#### [DATA TO EXAMINE]
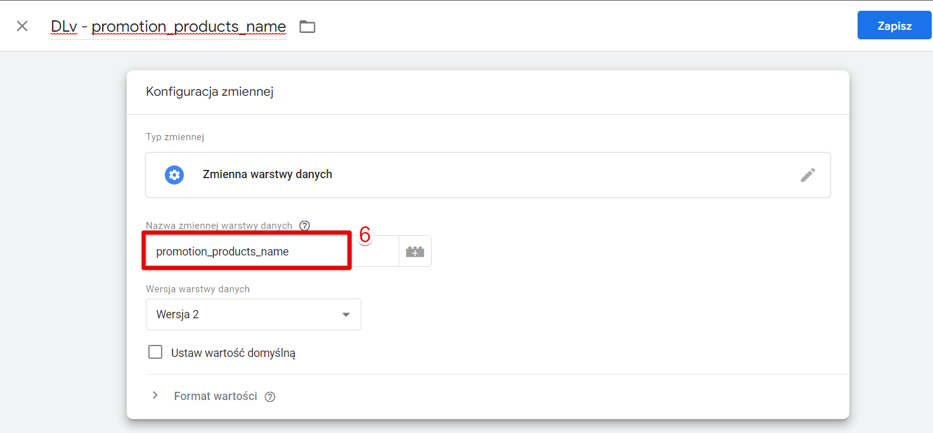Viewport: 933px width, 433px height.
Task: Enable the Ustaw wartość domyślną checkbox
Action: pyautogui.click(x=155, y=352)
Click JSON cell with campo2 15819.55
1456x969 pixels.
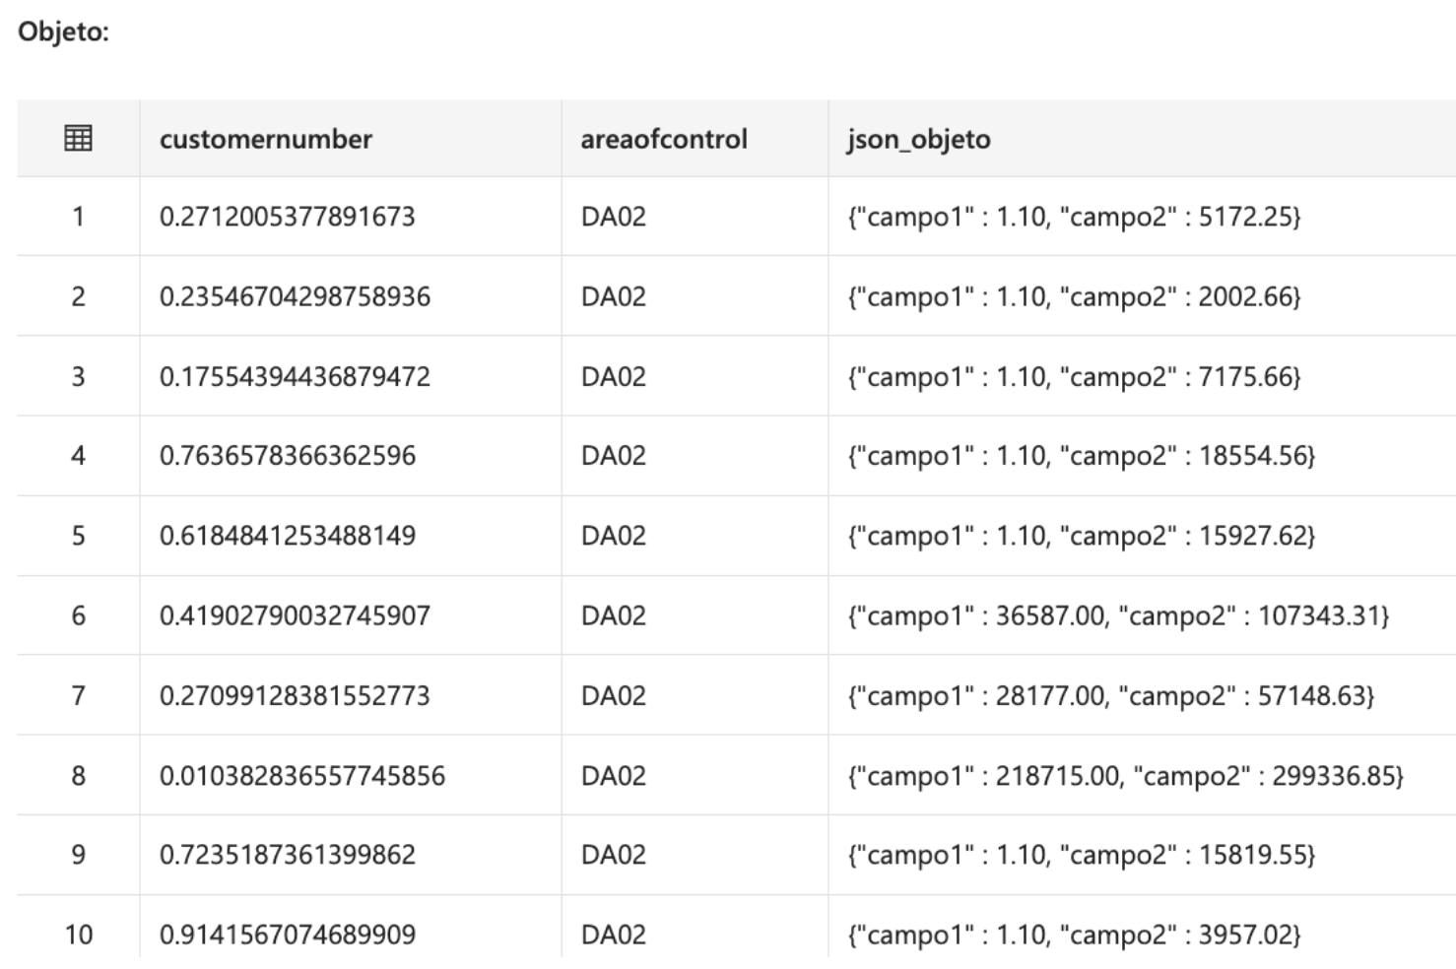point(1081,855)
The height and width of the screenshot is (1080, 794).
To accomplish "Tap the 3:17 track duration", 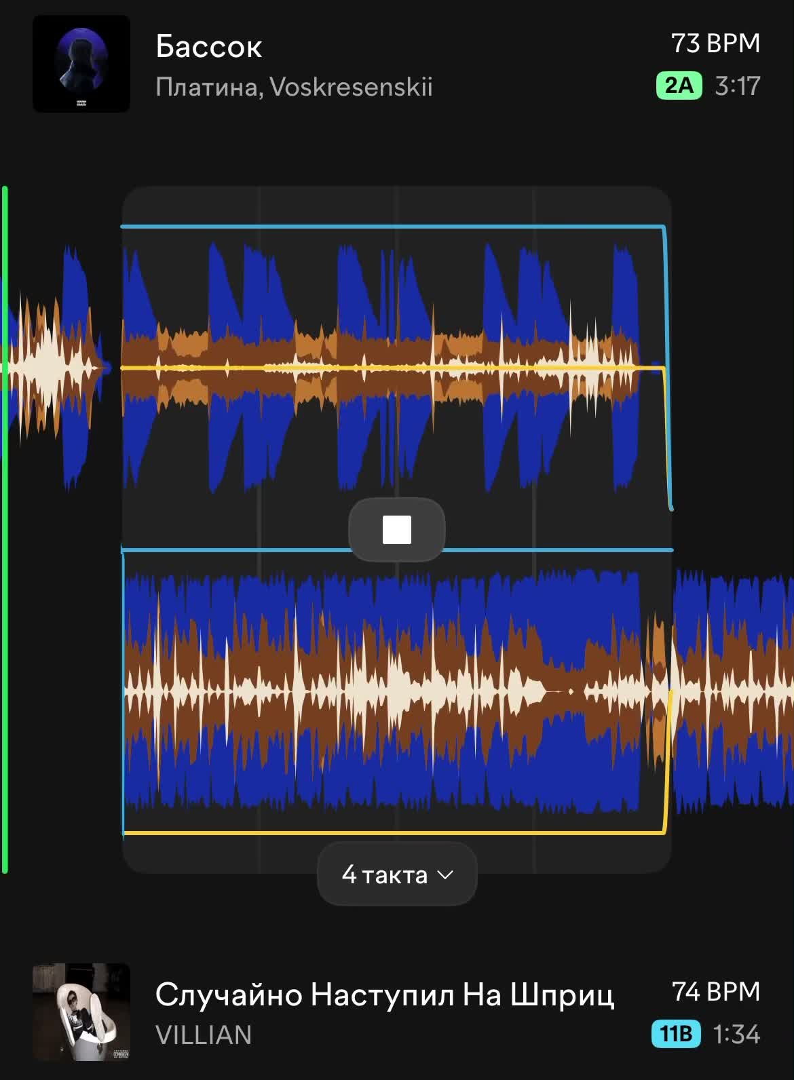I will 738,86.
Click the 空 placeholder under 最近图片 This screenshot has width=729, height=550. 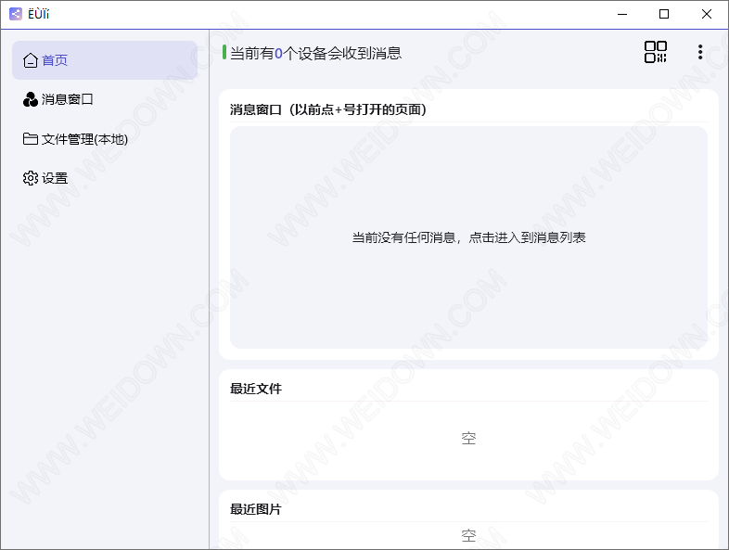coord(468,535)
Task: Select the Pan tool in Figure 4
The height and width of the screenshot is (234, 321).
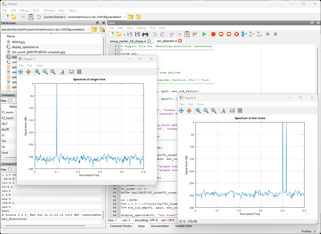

#### [REQUIRED WORK]
The answer should consist solely of the lines from the one containing "Task: Select the Pan tool in Figure 4" through the last line of the material, copied exactly, with pictures left out.

#### [EXERCISE RESULT]
Task: Select the Pan tool in Figure 4
The height and width of the screenshot is (234, 321).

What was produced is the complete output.